Осенью 1941-го Харьков эвакуировали. Почти всё пришлось бросить, а взяли с собой совсем не то, что было нужно. Ещё до Саратова на маленькой станции деда арестовали и чуть не расстреляли: в его вещах нашли увесистый пакет золота. (Чёрт его дёрнул взять с собой бронзовую пудру для волос: она была в моде, и дед справедливо полагал, что дамскому парикмахеру и в Ташкенте найдётся дело.) К счастью, нашёлся кто-то, поставивший этому золоту пробу «говно!» — и деда, хоть и без вещей, отпустили.

За Волгой остановились надолго. Комендант поезда сказал, что раньше следующего дня поезд не двинется и что пассажирам можно пойти в город, разжиться тем, что нужно для дальней и долгой дороги. Дед, бабушка и моя будущая мама пошли в город.

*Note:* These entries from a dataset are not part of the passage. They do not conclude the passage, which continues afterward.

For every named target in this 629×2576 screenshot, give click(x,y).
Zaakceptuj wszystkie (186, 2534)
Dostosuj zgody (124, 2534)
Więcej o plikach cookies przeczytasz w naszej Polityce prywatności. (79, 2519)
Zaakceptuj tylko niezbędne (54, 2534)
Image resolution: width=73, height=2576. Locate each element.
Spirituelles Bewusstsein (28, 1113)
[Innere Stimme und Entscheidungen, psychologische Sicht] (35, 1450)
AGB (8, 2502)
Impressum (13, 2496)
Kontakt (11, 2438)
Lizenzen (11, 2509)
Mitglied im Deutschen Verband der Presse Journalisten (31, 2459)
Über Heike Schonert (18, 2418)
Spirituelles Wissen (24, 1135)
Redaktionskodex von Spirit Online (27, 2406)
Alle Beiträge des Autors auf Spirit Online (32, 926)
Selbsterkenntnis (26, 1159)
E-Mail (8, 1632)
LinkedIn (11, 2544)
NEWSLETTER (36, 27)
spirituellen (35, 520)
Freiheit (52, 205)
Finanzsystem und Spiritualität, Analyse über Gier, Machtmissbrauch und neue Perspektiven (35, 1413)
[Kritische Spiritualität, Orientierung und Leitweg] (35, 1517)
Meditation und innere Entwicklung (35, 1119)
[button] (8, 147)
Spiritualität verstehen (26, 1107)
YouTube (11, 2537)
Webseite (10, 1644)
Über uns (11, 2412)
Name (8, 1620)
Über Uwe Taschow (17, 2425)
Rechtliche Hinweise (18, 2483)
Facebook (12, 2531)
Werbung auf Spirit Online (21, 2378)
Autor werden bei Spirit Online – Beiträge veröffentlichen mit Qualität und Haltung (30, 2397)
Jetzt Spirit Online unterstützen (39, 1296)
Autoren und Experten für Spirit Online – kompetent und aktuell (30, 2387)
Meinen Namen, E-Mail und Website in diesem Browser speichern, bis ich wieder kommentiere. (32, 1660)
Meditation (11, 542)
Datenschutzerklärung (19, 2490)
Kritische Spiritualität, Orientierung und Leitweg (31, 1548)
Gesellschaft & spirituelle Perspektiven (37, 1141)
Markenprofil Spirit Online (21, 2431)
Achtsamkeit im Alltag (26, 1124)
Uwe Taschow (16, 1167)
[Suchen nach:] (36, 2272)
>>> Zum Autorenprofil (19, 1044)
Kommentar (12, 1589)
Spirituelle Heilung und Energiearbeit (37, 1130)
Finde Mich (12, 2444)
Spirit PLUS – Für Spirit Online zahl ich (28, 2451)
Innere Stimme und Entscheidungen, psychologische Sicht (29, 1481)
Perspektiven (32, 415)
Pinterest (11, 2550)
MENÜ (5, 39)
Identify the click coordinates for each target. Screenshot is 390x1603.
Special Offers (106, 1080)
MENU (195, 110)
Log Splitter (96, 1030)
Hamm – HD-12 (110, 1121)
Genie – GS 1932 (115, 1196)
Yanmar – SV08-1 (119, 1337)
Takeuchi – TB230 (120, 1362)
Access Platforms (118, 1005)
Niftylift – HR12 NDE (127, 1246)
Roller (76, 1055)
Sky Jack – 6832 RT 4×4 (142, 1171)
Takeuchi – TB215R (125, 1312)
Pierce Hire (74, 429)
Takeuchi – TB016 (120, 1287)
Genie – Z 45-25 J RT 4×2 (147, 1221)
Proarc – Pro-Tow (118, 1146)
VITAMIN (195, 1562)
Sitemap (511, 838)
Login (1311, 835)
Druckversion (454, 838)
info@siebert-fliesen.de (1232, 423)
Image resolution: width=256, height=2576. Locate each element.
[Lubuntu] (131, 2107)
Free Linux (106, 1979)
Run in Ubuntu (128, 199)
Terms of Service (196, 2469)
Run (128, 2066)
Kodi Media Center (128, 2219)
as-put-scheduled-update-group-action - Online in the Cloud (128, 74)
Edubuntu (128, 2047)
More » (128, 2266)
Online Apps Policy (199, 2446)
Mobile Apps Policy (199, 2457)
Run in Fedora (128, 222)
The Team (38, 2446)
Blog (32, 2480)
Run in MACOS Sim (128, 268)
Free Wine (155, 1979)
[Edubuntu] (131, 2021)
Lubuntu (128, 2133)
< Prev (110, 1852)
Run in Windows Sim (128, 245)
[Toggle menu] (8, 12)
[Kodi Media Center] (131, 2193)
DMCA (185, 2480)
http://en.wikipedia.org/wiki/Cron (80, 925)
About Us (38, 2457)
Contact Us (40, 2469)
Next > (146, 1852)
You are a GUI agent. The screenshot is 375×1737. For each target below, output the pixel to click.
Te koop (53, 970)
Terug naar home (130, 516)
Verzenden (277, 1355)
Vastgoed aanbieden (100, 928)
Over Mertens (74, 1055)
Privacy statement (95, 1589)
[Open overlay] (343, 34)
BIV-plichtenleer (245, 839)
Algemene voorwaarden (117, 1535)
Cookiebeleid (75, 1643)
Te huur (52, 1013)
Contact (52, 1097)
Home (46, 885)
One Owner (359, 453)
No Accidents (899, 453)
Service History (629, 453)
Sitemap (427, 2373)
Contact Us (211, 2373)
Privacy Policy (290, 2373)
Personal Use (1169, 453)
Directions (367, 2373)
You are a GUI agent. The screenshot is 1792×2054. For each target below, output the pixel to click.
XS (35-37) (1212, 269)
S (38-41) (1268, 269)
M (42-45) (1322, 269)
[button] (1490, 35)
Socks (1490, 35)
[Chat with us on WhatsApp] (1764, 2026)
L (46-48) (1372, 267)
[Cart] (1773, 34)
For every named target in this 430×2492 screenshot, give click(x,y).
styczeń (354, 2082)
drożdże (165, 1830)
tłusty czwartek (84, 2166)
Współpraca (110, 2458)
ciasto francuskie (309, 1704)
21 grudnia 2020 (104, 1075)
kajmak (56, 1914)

Дома были открыты, мебель стояла на местах, посуда на столах, в шкафах лежали и висели простыни, рубашки, платья. Пассажиры стали набивать узлы барахлом. Дед спросил у одного из солдат комендатуры, что происходит.
— А тут немцы жили, поволжские. Их всех в одночасье вчера вывезли.
— Куда?
— А кто знает? НКВД вывозило… Вы берите чего надо: всё равно пропадёт.
— Нам ничего чужого не нужно! — сказал мой дед, сын шамеса харьковской Хоральной синагоги, большой труженик, тот ещё жулик, и я ясно вижу, как изменили эти слова его осанку.